Key-Value Separation (VLOG)
In a standard LSM tree, every value is stored alongside its key in the SST files and gets rewritten each time compaction moves data between levels. For workloads with large values (images, documents, serialized objects), this causes significant write amplification — each piece of data might be rewritten 10–30 times as it flows through the LSM levels.
Key-value separation addresses this by storing large values in a dedicated Value Log (VLOG) file. The LSM tree stores only small 8-byte pointers, so compaction becomes much cheaper — it only moves tiny pointers instead of the full values.
When to Use Value Separation
Value separation is controlled by value_separation_threshold. Any value larger than this threshold is stored in the VLOG; smaller values remain inline in the SST.
use size::Size;
config.value_separation_threshold = Some(Size::from_const(1024)); // separate values > 1 KB
Set value_separation_threshold to None to disable separation. Enable it when:
- Your values are consistently larger than 1–4 KB.
- Write throughput is more important than single-read latency.
- You want to reduce the I/O cost of compaction.

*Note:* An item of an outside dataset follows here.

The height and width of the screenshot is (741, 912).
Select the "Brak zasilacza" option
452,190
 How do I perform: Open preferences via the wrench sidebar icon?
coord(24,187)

Keep it disabled when values are small (tens to hundreds of bytes), since the 8-byte pointer overhead and extra VLOG read per access would be counterproductive.
How It Works
During memtable flush, Cobble examines each value. If it exceeds the threshold, the value is appended to a VLOG file and replaced with a pointer containing the file sequence number and byte offset. The SST file stores only these lightweight pointers.
On read, when Cobble encounters a separated value, it transparently dereferences the pointer by seeking to the correct position in the VLOG file. This extra I/O is the trade-off: reads may need one additional random access, but compaction moves far less data.

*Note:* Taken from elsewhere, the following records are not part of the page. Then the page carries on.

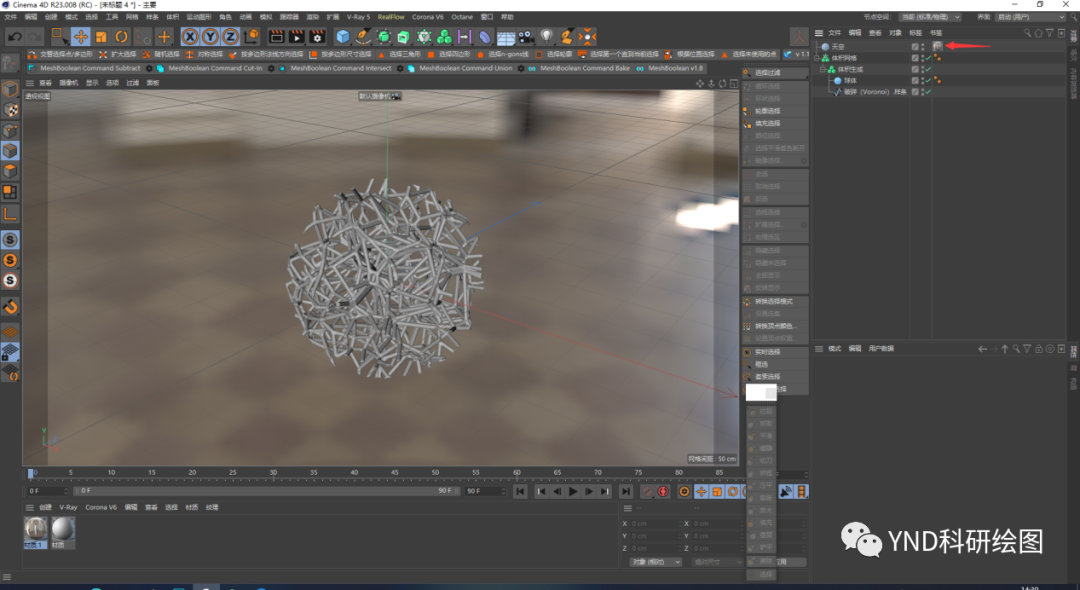The image size is (1080, 590).
Task: Open the RealFlow menu
Action: point(391,17)
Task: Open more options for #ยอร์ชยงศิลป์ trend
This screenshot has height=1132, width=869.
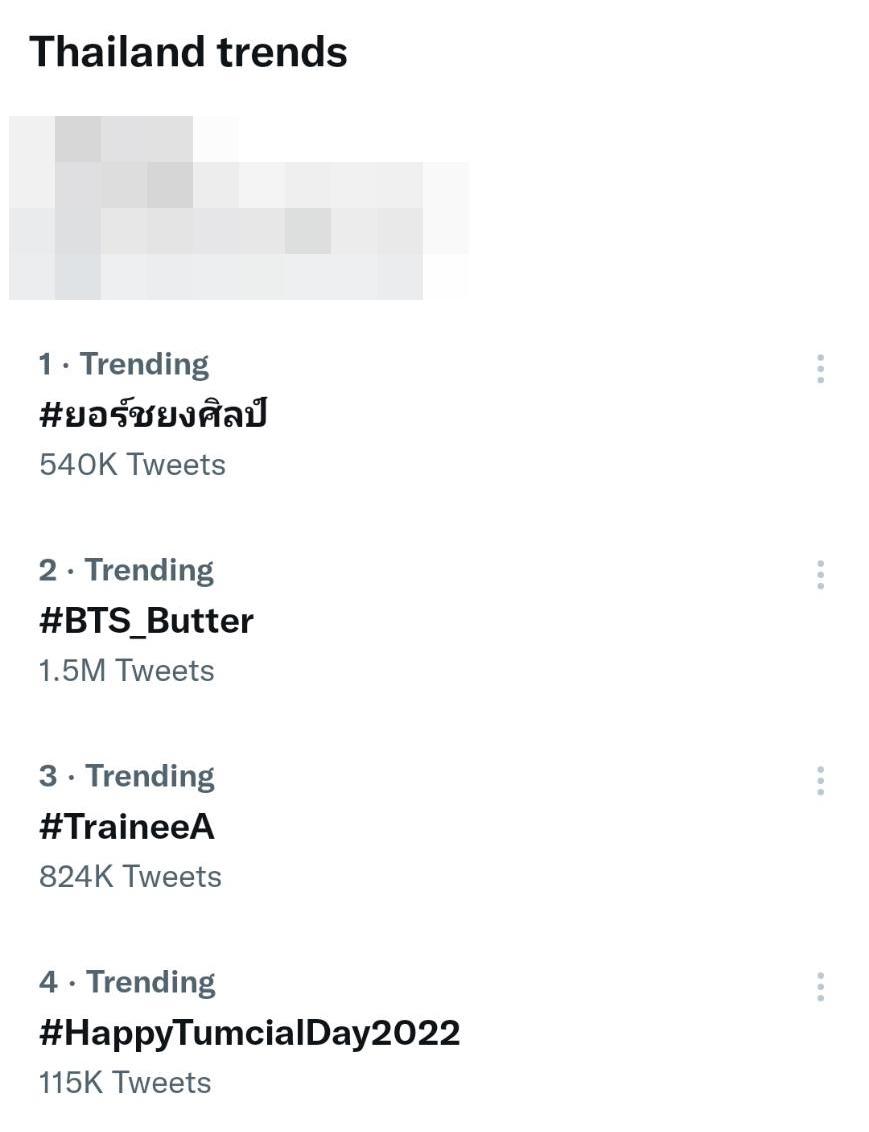Action: point(820,369)

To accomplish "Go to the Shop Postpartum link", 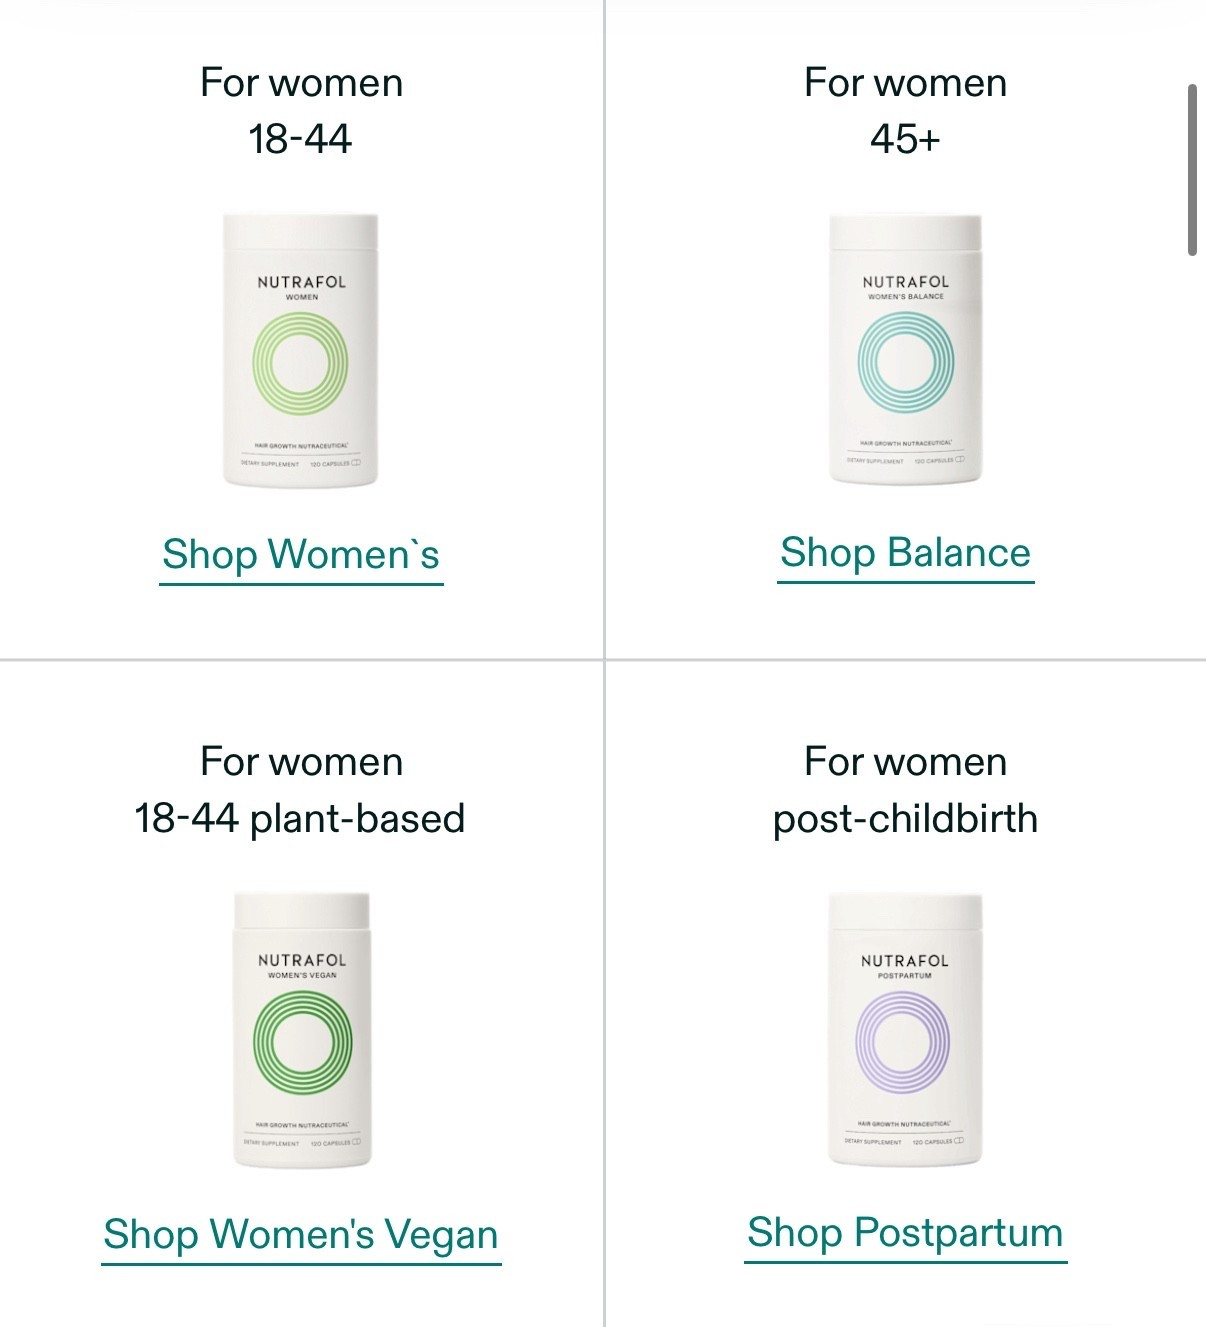I will 905,1232.
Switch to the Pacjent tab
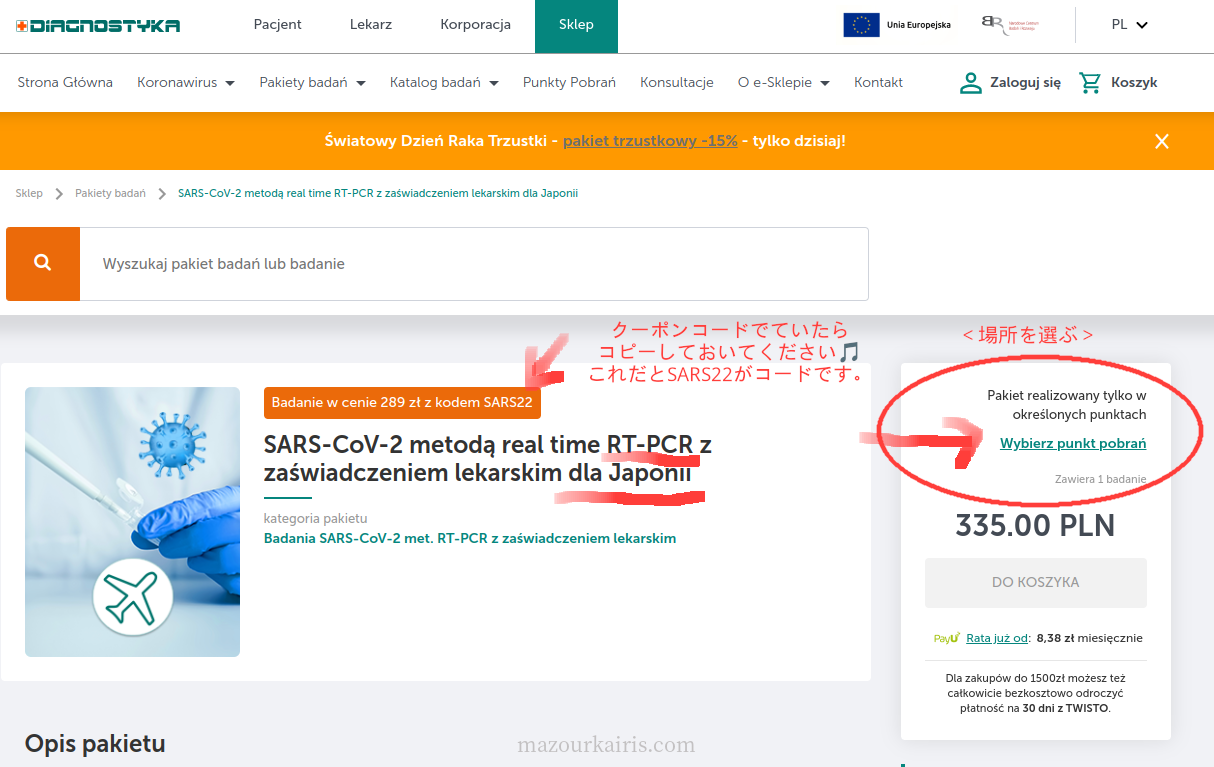Viewport: 1214px width, 767px height. (277, 25)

Interaction with Merge Operators
Merge operators work transparently with separated values. When a merge chain involves separated operands, Cobble dereferences the VLOG pointers before passing the actual values to the merge operator. The result may be re-separated if it still exceeds the threshold.

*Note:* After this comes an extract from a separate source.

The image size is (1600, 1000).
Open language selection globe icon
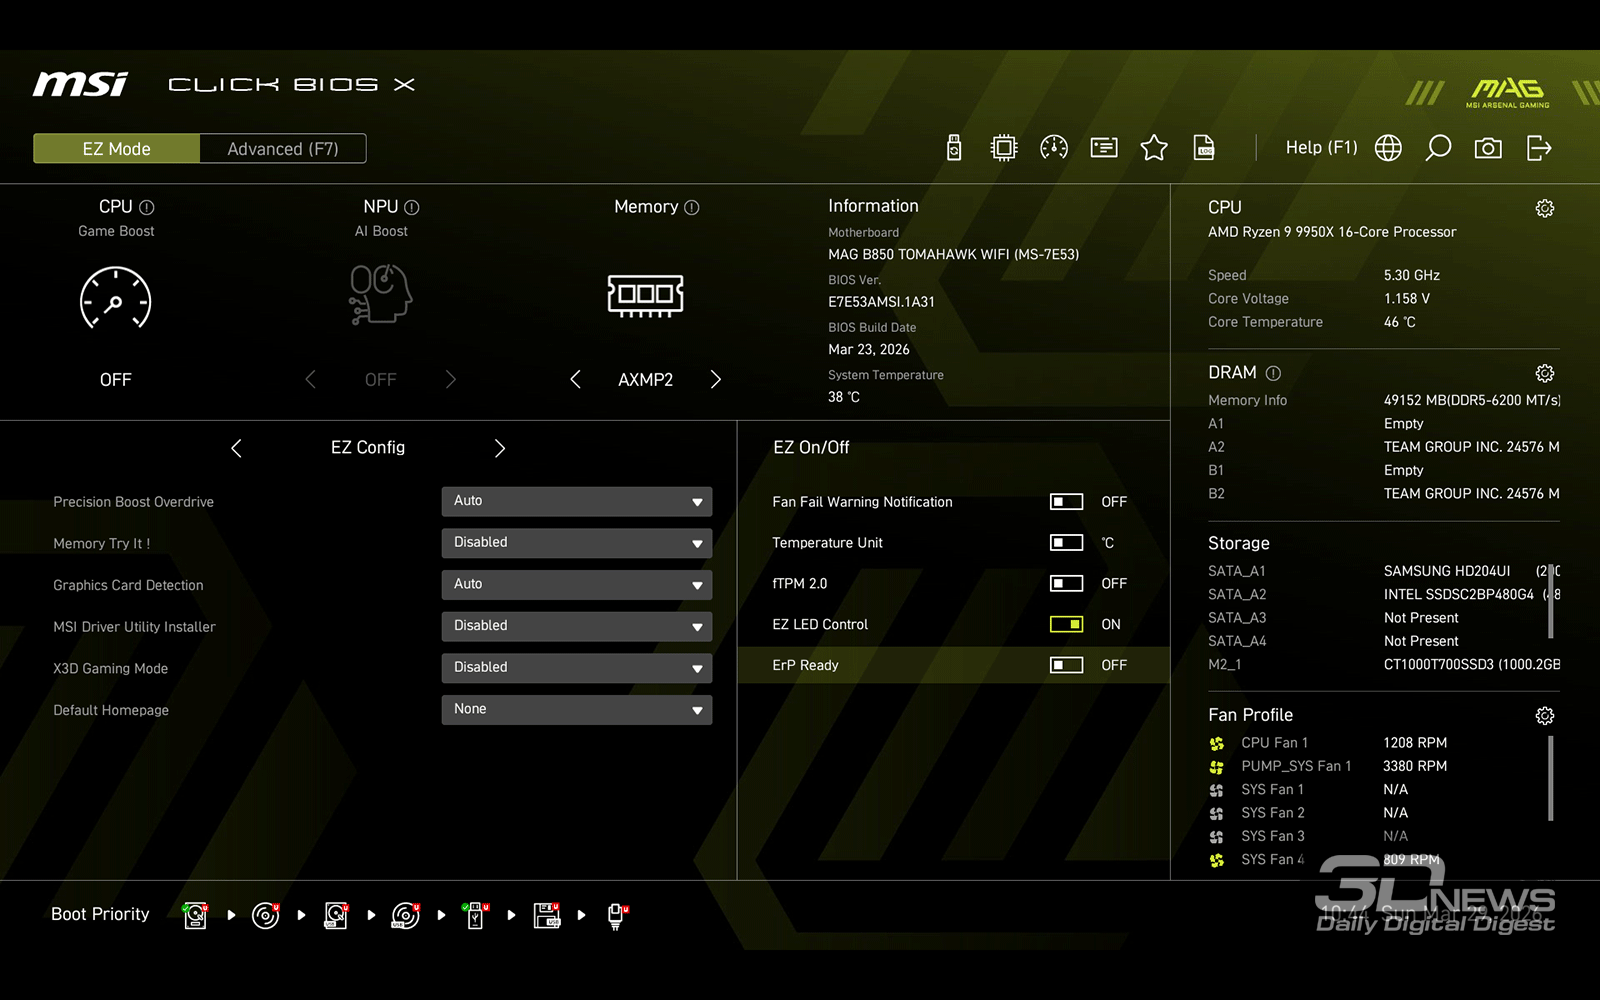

For efficiency, Cobble supports lazy merge chains — during compaction, multiple separated merge operands can be grouped without immediately resolving them, deferring the actual merge until the value is read. This avoids unnecessary VLOG I/O during compaction when the merged result may never be read.
Trade-offs
| Aspect | With separation | Without separation |
|---|---|---|
| Write amplification | Lower — only pointers are compacted | Higher — full values rewritten per level |
| Point read latency | Slightly higher — extra VLOG dereference | Lower — value inline in SST |
| Scan performance | May need random VLOG I/O | Sequential SST reads |
| Space overhead | 8-byte pointer per entry | None |
| Best for | Large values (>1 KB), write-heavy | Small values, read-heavy |
VLOG File Lifecycle
VLOG files are created during each memtable flush (one per flush) and tracked by the file management layer. A VLOG file is eligible for cleanup once all SST entries pointing into it have been compacted away — meaning no live snapshot or LSM tree version references any pointer within that file.